Segundo Erman, os processos movidos pelos Estados e por organizações da sociedade civil deverão chegar à Suprema Corte, que dará a palavra final. Isso, no entanto, poderá demorar mais de um ano. Neste meio tempo, se nenhuma decisão liminar barrar a ordem executiva, funcionários federais em todo o país estão oficialmente orientados a não mais fornecer documentos, como o passaporte, a bebês que não tenham ao menos um dos pais com direito à residência permanente ou cidadania americana. "Vai virar mais uma novela", concorda Almeida, sobre a perspectiva de uma batalha judicial de meses pela frente. Na atual conformação, a Suprema Corte tem uma maioria de seis a três membros a favor de posições consideradas mais conservadoras. Isso significaria, a princípio, uma vantagem para a tese de Trump.

Recentemente, a Corte reverteu uma decisão de mais de 50 anos que garantia o aborto legal em todo o país. O alinhamento dos juízes, porém, não é automático, especialmente em temas controversos. "O que me preocupa é isso, que a Suprema Corte tem mudado a forma de interpretar as leis", diz Alice.

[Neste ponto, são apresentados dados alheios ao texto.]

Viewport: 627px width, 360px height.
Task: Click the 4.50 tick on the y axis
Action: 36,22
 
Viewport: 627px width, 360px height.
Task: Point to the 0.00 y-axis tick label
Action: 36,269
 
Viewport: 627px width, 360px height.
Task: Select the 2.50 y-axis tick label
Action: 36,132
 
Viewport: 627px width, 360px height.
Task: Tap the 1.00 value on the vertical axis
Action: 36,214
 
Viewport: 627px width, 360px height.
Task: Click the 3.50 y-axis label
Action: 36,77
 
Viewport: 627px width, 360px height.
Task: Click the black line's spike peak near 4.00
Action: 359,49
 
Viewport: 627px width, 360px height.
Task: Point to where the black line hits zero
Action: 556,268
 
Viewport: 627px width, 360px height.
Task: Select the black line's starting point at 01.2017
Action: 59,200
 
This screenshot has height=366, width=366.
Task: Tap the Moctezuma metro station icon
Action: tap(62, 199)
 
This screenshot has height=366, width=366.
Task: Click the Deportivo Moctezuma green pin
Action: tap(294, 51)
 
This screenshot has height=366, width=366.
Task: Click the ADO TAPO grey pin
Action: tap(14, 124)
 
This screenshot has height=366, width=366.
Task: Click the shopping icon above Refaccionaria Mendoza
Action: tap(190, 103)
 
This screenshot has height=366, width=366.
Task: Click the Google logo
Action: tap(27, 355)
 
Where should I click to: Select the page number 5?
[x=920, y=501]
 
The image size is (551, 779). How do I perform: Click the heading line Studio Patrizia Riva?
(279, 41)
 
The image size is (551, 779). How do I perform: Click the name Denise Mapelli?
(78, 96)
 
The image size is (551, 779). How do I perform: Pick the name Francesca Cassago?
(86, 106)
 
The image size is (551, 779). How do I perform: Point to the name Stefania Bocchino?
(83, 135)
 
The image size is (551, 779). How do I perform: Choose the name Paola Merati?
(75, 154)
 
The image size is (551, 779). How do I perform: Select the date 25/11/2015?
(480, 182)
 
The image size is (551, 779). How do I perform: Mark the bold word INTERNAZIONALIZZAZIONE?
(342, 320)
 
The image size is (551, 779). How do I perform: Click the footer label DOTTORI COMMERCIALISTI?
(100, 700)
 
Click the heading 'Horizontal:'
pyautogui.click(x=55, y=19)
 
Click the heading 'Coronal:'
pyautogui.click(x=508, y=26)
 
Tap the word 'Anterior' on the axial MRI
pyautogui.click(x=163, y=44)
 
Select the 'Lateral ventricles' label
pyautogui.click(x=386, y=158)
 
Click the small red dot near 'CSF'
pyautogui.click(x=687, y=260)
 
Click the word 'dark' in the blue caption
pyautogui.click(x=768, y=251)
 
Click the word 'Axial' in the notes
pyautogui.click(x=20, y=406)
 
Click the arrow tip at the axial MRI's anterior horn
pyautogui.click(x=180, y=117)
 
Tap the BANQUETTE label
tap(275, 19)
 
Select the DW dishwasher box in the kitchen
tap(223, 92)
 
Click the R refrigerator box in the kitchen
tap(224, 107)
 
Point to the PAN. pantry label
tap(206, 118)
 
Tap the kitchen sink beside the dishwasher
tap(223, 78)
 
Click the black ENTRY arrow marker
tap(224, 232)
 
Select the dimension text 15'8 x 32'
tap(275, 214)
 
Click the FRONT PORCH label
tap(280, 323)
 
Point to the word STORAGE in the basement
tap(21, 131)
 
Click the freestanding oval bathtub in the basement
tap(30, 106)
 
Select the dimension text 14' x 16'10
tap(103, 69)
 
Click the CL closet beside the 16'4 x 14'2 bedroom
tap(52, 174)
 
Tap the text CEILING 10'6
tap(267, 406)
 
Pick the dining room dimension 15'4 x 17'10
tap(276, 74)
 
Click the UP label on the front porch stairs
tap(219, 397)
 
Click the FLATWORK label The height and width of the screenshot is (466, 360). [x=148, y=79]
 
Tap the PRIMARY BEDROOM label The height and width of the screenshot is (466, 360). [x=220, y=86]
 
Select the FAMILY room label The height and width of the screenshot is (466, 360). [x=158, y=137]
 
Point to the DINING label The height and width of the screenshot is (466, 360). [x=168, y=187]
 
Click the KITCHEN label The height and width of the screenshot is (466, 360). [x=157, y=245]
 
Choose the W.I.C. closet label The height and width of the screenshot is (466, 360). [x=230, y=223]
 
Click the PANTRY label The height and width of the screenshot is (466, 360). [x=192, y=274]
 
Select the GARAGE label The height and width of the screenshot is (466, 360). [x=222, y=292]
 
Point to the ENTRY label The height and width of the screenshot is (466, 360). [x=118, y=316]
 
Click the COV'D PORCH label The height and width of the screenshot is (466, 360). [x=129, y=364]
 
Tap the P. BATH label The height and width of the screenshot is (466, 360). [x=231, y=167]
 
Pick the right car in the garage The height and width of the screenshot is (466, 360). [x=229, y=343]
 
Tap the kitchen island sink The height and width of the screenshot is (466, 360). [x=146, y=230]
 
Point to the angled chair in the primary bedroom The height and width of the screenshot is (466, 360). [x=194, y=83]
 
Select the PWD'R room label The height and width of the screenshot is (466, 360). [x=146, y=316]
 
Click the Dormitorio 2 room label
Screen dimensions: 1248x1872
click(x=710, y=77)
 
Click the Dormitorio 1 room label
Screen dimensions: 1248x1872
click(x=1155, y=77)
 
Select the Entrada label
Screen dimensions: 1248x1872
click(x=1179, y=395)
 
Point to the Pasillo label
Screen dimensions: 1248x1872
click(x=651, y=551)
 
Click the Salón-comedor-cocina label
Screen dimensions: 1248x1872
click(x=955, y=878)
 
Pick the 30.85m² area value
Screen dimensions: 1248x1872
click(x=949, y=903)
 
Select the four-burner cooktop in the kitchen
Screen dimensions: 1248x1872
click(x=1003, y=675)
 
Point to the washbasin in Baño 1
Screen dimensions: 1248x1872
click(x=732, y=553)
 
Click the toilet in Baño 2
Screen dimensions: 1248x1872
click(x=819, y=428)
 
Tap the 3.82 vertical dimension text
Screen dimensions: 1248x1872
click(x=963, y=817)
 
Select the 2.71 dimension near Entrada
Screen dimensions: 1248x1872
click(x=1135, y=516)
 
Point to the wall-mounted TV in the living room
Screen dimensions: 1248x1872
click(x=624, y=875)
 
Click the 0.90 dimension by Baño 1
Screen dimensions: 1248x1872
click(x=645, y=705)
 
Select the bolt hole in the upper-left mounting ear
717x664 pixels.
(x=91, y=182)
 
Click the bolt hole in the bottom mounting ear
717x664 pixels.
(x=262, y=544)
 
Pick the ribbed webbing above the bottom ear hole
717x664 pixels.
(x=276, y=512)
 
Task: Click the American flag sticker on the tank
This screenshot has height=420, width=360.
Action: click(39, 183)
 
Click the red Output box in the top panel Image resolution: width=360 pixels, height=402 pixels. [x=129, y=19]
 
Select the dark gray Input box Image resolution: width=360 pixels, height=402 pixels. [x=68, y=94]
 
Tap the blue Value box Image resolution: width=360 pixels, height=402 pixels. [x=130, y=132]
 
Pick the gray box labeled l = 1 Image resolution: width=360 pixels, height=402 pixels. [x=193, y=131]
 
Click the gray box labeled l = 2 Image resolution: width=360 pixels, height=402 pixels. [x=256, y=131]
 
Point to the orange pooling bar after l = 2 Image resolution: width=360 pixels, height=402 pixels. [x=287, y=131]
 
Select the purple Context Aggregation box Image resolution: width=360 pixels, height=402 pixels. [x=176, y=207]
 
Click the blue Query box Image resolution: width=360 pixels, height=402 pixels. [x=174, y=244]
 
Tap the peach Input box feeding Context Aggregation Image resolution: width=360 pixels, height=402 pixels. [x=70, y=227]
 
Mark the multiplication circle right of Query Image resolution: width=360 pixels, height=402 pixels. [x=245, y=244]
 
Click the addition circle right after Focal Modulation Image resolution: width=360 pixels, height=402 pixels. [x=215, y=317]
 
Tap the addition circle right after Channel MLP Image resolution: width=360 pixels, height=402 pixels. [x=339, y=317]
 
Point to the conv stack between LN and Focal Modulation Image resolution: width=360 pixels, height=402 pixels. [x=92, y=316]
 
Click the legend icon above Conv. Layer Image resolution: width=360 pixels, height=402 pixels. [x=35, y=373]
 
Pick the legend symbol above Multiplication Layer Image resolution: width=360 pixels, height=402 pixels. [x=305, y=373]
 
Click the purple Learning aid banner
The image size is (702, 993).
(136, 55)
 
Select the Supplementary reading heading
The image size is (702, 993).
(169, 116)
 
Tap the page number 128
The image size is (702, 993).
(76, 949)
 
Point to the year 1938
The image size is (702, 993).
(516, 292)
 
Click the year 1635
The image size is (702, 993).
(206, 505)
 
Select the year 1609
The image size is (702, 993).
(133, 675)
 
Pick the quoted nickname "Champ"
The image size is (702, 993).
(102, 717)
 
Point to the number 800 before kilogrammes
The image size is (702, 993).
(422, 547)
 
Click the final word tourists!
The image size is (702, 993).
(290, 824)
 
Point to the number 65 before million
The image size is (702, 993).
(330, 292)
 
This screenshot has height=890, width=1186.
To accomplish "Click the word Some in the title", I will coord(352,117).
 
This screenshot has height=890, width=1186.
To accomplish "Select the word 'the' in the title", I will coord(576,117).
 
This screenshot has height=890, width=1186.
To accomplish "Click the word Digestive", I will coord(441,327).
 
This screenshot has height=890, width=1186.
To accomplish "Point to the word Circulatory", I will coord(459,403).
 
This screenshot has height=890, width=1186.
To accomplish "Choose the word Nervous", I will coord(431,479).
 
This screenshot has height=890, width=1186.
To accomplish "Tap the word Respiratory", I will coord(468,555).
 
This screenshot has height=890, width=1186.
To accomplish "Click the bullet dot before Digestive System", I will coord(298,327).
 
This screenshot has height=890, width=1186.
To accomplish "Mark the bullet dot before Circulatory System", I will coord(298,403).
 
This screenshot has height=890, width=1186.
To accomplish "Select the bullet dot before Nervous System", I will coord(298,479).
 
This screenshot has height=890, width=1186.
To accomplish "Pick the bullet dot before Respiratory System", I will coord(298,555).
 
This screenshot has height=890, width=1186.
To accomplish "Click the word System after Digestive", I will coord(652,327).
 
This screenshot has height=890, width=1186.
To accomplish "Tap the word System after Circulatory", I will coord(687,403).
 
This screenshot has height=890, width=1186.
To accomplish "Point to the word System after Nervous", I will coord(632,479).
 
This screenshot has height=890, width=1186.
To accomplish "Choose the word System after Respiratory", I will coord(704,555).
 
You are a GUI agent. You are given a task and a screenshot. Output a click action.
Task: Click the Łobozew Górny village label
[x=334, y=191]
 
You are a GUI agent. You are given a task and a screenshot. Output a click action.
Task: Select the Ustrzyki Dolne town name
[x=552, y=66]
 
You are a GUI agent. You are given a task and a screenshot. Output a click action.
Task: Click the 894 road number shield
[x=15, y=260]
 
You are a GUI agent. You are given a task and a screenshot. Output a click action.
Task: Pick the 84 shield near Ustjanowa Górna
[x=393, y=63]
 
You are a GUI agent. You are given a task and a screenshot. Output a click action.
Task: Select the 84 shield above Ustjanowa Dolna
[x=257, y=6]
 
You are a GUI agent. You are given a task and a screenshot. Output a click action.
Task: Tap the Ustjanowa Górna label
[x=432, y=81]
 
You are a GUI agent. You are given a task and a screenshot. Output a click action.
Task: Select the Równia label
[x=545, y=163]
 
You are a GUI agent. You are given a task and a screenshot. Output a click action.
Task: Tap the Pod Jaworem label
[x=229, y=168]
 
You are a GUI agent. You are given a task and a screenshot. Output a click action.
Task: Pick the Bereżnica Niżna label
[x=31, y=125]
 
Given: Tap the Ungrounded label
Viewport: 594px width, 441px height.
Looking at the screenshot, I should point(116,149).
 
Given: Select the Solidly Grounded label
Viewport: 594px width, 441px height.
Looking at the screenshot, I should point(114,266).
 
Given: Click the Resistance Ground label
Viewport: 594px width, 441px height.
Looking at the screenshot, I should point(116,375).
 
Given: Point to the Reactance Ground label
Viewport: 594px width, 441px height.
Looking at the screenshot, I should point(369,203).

·        "O que me garante que não farão agora como fizeram com o aborto?"

Os especialistas em direito ouvidos pela BBC News Brasil, no entanto, acham improvável que a interpretação da Constituição se altere desta maneira. Isto porque, caso a Suprema Corte decida que Trump tem razão, os impactos da decisão irão muito além dos direitos dos nascidos no país de 2025 em diante, como a filha de Alice. A Constituição é uma só e sua aplicação tem que ser igualitária a todos os cidadãos no país. Uma nova interpretação retroagiria então a todos que possam se enquadrar nos casos, apontam os especialistas. Como resultado, qualquer pessoa viva nascida de pais imigrantes indocumentados ou temporários perderia seu direito à cidadania americana, a menos que esteja coberta por alguma outra regra. "Eu me surpreenderia muito se os tribunais estivessem dispostas a retirar a cidadania de pessoas que efetivamente a mantiveram durante toda a vida", afirma Erman. Para Almeida, tal decisão lançaria o país em uma enorme insegurança jurídica, além de em um desafio logístico de reorganizar a documentação de milhões de pessoas. "Para mim, é um ato muito mais simbólico, muito mais para Trump comunicar aos eleitores dele que fez o que prometeu e para desencorajar imigração", diz Almeida. "Até porque não vejo viabilidade para que isto se estabeleça."